# 小問 1
抜粋文によると、「泰山木の木の下で」の台本は小山祐士の全集の第何巻に収録されているか、答えよ。
# 小問 2
抜粋文のうち、「劇団民芸「泰山木の木の下で」に怒っています。①」から「フレットも買って読みました。」までの一節を、一字も変えずに書き写せ。

# 抜粋文

劇団民芸「泰山木の木の下で」に怒っています。①
11月27日、日曜日の午後、「広島文学資料保存の会」主催の朗読劇「神戸ハナという女の一生」を観たと、その日のブログに書きました。
http://miyoko-diary.cocolog-nifty.com/blog/2022/11/post-e0818b.html
そのブログの最後に、「ちょうど時を同じくして、この「神戸ハナという女の一生」を発展させた「泰山木の木の下で」の劇団民芸公演が市民劇場で上演されます。私は、3日の土曜日に観に行きます。」と書いています。小山祐士作のこの演劇。私の好きな劇団民芸。主演の日色ともゑさんは、若い時の「アンネの日記」でその演技を見ています。「神戸ハナという女の一生」がとてもよかったので、私は期待して観に行きました。
しかし、その演劇を見終わったとき、いえ、その上演途中から、私には何とも言えない不快感、もやもやが残りました。最後には、怒りともいえる気持ちにもなりました。以来、「泰山木の木の下で」について書かれたものを読みあさりました。もちろん、当日のパンフレットも買って読みました。
「神戸ハナという女の一生」の時に第二部で講演して下さった岩崎文人広島大学名誉教授が「小山祐士戯曲集をぜひ読んでみて」と言われたのを覚えていましたので、その全集も買いました。アマゾンでの中古ですが、それでも高価でした。それは、泰山木の木の下でについて、私が間違えた思い込みをもってはいけないという思いもありました。全集の第四巻に「泰山木の木の下で」が収録されています。その台本を読みました。

# データ一覧
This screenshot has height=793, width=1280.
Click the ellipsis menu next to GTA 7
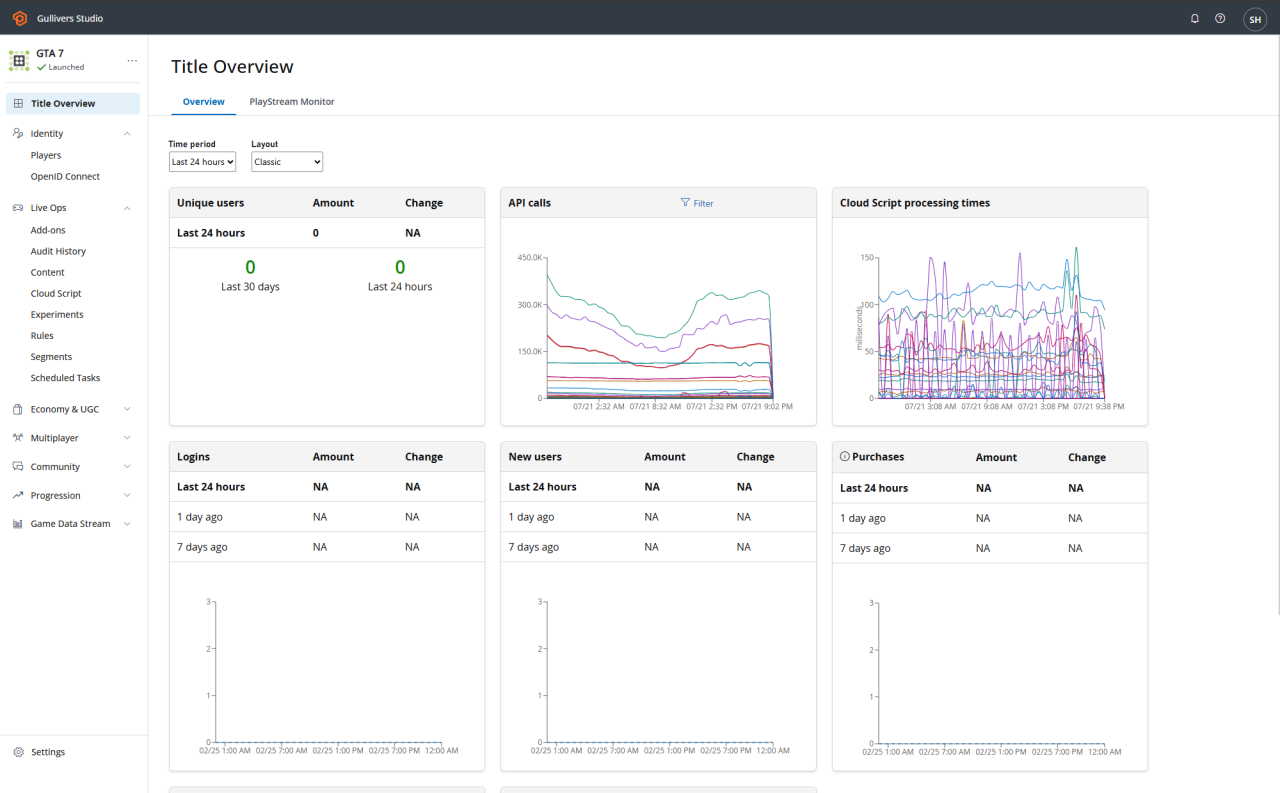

---

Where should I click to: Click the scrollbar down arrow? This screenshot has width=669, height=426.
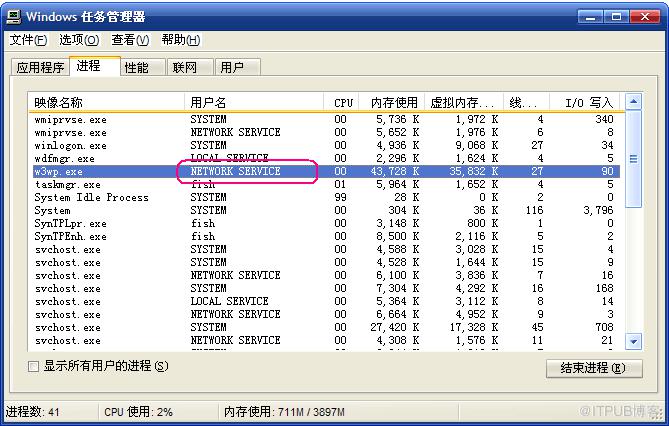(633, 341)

# 記述解答 1
第四巻

# 記述解答 2
劇団民芸「泰山木の木の下で」に怒っています。①
11月27日、日曜日の午後、「広島文学資料保存の会」主催の朗読劇「神戸ハナという女の一生」を観たと、その日のブログに書きました。
http://miyoko-diary.cocolog-nifty.com/blog/2022/11/post-e0818b.html
そのブログの最後に、「ちょうど時を同じくして、この「神戸ハナという女の一生」を発展させた「泰山木の木の下で」の劇団民芸公演が市民劇場で上演されます。私は、3日の土曜日に観に行きます。」と書いています。小山祐士作のこの演劇。私の好きな劇団民芸。主演の日色ともゑさんは、若い時の「アンネの日記」でその演技を見ています。「神戸ハナという女の一生」がとてもよかったので、私は期待して観に行きました。
しかし、その演劇を見終わったとき、いえ、その上演途中から、私には何とも言えない不快感、もやもやが残りました。最後には、怒りともいえる気持ちにもなりました。以来、「泰山木の木の下で」について書かれたものを読みあさりました。もちろん、当日のパンフレットも買って読みました。